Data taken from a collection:
/---
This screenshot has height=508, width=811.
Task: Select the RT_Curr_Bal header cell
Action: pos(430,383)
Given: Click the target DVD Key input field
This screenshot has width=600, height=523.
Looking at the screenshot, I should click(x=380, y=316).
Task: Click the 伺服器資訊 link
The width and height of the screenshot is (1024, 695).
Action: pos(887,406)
\---
/---
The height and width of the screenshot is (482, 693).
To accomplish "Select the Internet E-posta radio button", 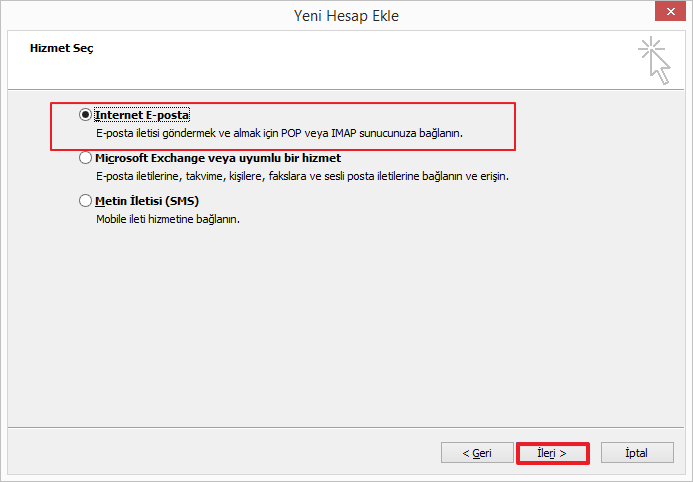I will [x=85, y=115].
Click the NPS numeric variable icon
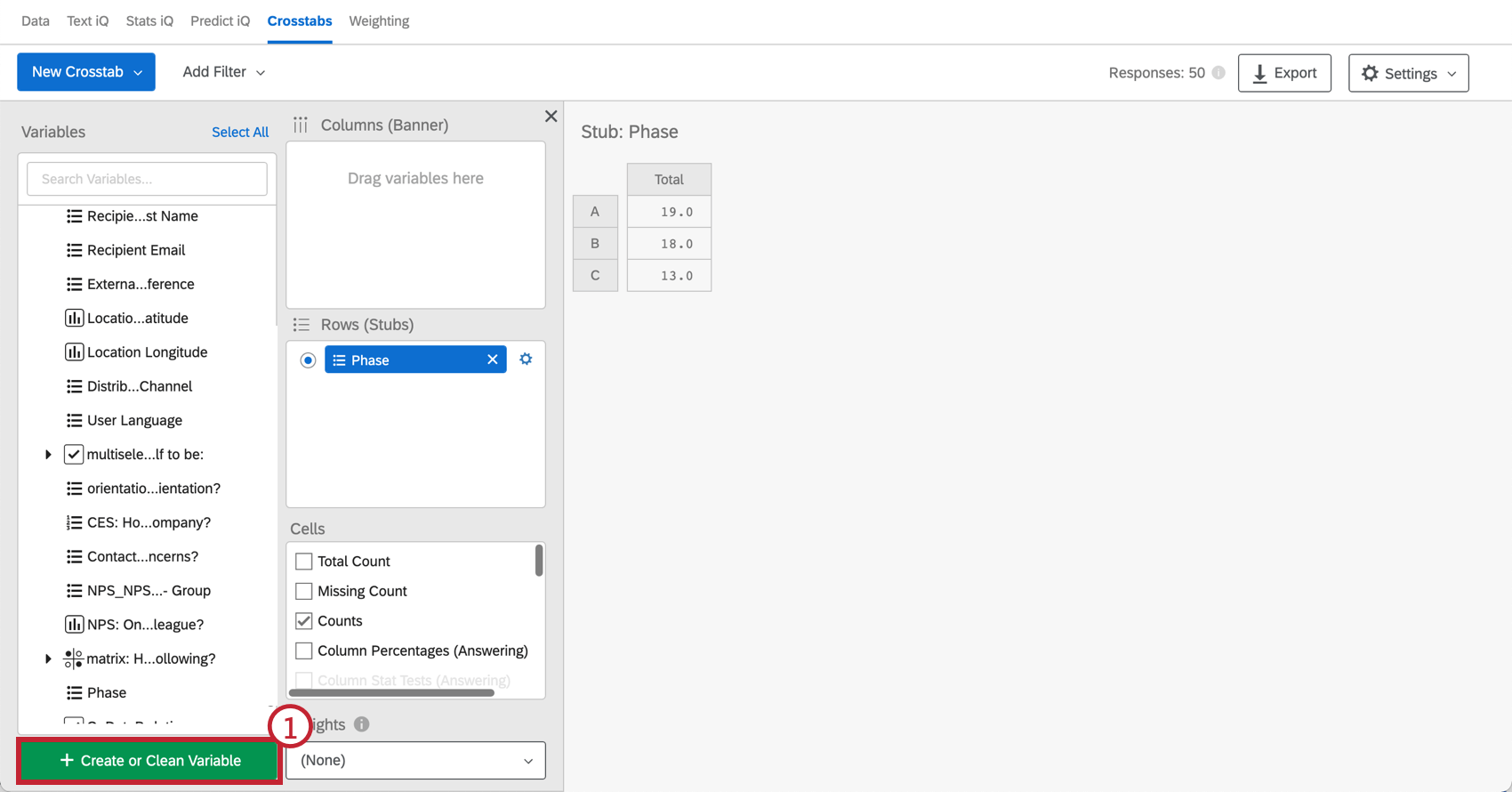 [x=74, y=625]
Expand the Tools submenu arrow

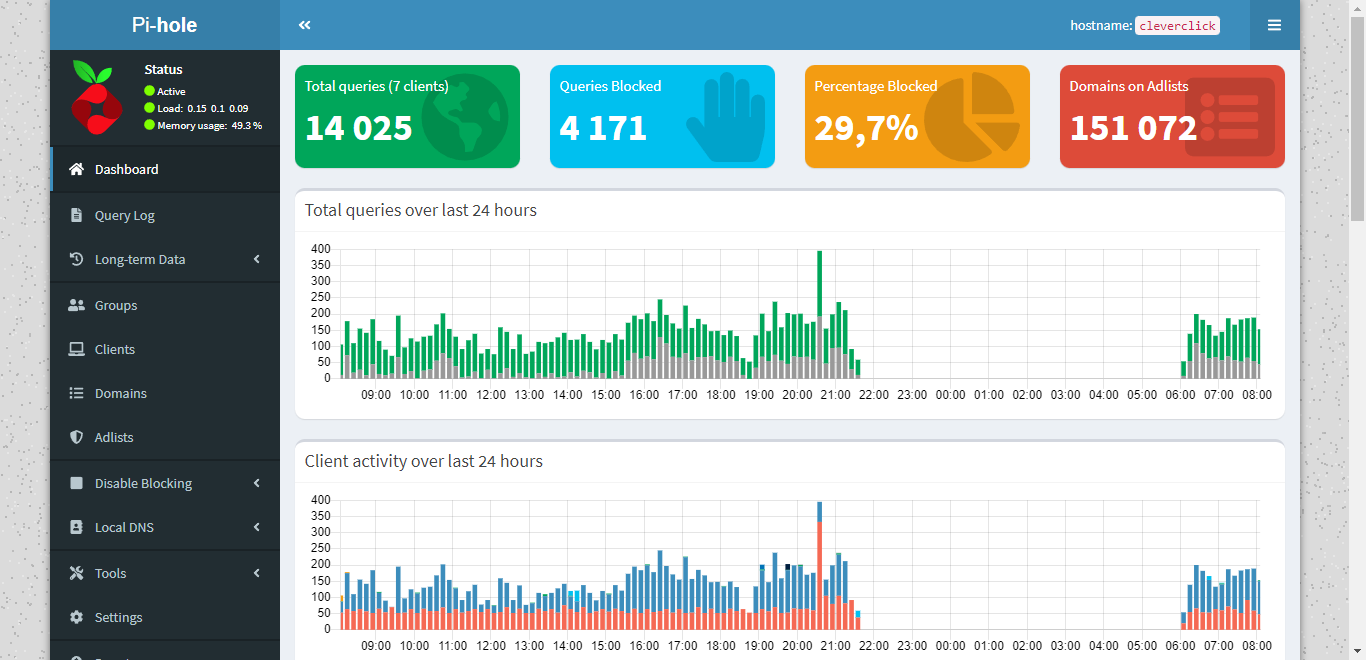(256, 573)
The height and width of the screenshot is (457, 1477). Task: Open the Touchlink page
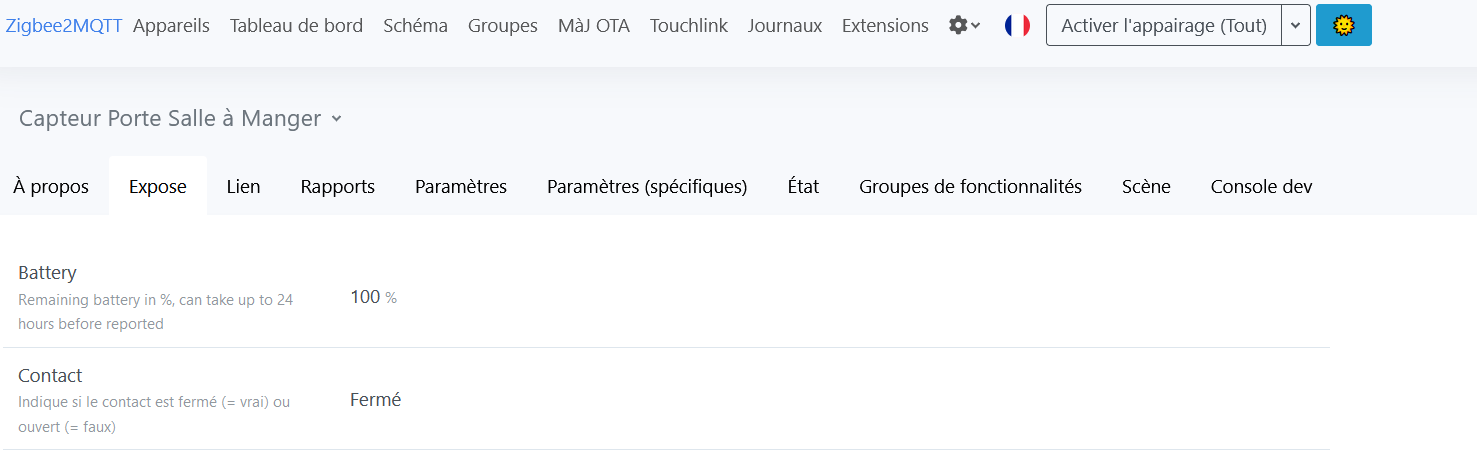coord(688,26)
\---
Short task
Retype the records exactly, starting at the line that contains "Click the NPS numeric variable icon" and ending at the line that contains "coord(688,26)". Leave the pictures out of your answer.

Output of the exercise
Click the NPS numeric variable icon
 [x=74, y=625]
Expand the Tools submenu arrow

(256, 573)
The height and width of the screenshot is (457, 1477). Task: Open the Touchlink page
coord(688,26)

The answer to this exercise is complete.